Work task -
Write out again, exactly, the lines below starting at the one with "Where should I" and ending at the one with "Task: Switch to the Puts side heading".

Data for processing -
::::::::

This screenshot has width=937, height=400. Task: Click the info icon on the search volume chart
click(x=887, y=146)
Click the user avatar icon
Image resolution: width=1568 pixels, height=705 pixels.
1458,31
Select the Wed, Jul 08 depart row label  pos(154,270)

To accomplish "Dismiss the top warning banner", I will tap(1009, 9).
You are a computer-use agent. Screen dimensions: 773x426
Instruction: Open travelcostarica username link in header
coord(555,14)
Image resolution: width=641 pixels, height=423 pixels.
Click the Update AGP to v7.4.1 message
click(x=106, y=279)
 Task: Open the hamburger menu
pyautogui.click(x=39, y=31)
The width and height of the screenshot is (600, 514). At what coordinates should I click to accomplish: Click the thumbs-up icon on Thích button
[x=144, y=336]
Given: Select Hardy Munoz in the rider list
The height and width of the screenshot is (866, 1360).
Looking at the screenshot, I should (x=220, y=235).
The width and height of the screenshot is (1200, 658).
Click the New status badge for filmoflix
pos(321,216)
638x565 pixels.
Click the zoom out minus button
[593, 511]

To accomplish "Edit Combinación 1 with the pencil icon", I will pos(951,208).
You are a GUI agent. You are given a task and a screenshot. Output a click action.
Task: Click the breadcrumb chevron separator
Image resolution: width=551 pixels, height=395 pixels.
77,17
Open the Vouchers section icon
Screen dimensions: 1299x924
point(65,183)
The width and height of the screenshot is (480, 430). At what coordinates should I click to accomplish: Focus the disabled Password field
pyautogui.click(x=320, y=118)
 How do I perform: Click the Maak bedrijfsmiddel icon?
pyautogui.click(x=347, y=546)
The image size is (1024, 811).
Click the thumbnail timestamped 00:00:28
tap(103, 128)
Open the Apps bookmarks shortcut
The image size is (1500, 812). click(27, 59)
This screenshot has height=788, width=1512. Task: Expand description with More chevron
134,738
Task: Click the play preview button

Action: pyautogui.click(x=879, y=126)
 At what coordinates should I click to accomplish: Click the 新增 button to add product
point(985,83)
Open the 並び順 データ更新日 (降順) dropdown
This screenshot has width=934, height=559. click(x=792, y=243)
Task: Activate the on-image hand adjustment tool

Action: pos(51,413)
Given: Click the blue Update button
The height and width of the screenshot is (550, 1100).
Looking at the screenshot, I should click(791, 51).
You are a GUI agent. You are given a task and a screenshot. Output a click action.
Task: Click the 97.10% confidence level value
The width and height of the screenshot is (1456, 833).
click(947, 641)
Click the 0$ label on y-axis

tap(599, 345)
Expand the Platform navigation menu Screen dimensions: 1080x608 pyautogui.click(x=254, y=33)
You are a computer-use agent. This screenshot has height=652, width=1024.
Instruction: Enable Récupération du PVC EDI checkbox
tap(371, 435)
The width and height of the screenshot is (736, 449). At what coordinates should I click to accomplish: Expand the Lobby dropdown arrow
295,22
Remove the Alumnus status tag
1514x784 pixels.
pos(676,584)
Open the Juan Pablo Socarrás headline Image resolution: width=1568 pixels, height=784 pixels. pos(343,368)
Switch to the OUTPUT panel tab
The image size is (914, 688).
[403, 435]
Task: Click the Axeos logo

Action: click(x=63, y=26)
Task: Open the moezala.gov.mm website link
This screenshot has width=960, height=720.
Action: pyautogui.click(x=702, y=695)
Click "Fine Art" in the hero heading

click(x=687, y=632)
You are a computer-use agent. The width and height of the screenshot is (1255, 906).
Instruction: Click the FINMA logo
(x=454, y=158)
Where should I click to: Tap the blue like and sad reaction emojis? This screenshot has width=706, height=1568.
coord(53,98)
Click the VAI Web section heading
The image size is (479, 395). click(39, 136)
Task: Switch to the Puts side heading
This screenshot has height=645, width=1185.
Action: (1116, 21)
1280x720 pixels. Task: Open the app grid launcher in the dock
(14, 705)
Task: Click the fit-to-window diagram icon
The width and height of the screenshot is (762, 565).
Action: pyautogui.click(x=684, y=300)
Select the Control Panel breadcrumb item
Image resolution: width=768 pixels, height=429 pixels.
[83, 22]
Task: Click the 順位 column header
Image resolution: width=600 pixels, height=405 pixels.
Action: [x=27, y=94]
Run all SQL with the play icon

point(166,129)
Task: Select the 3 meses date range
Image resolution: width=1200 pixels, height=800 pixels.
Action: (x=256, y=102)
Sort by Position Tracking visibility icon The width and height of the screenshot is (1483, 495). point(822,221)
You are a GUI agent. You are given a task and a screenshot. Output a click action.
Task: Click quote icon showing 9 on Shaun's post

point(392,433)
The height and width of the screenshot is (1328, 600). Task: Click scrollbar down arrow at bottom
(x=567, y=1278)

::::::::

Result -
Where should I click to: Tap the blue like and sad reaction emojis? This screenshot has width=706, height=1568.
coord(53,98)
Click the VAI Web section heading
The image size is (479, 395). click(39, 136)
Task: Switch to the Puts side heading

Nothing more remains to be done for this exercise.